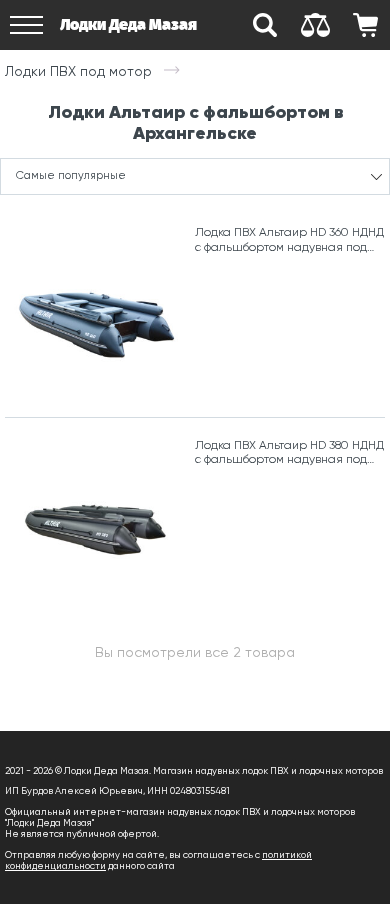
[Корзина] (365, 25)
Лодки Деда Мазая (128, 24)
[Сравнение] (315, 25)
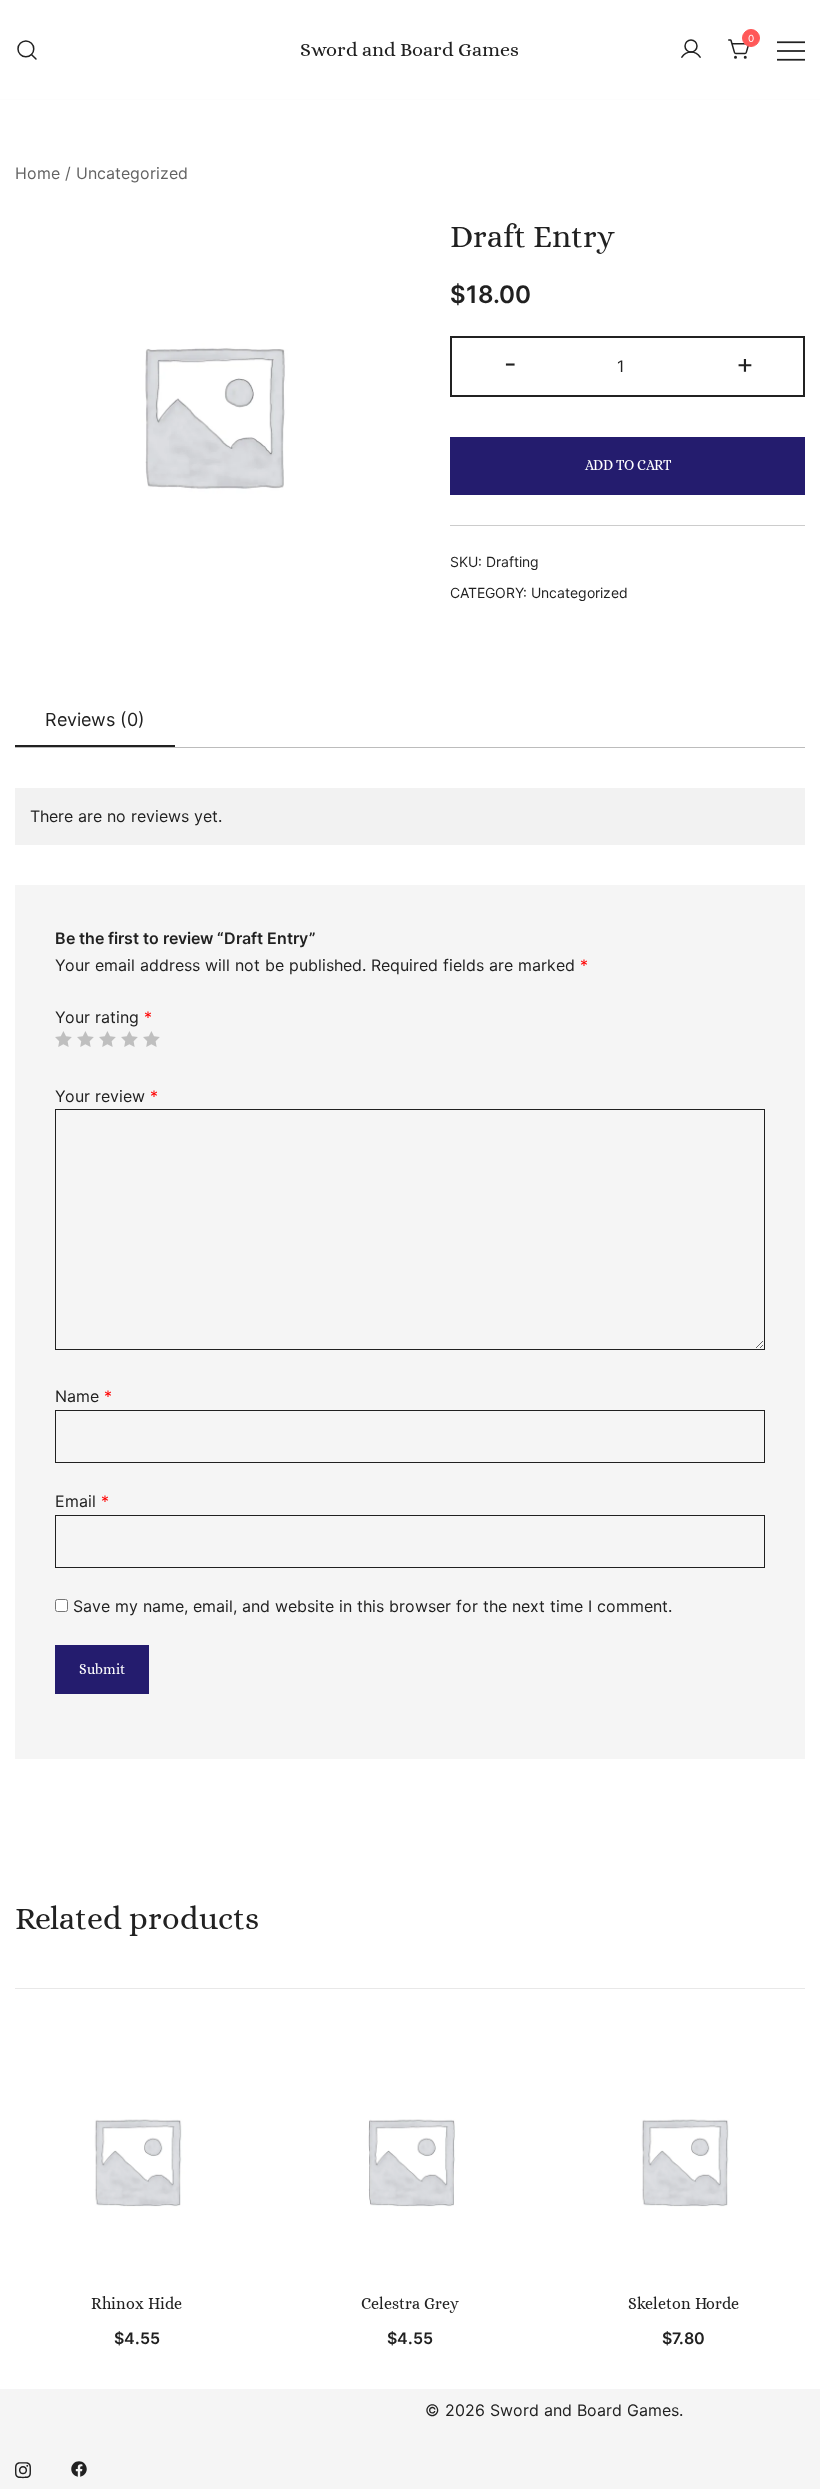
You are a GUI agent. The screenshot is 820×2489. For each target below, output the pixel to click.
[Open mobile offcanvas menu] (791, 49)
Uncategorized (132, 173)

§ Assignment
Where the material contains pictures, leave them out and copy the rest verbatim.

§ Solution for this task
[Корзина] (365, 25)
Лодки Деда Мазая (128, 24)
[Сравнение] (315, 25)
You are a GUI agent. The screenshot is 820×2489. For each target below, output the pixel to click.
[Open mobile offcanvas menu] (791, 49)
Uncategorized (132, 173)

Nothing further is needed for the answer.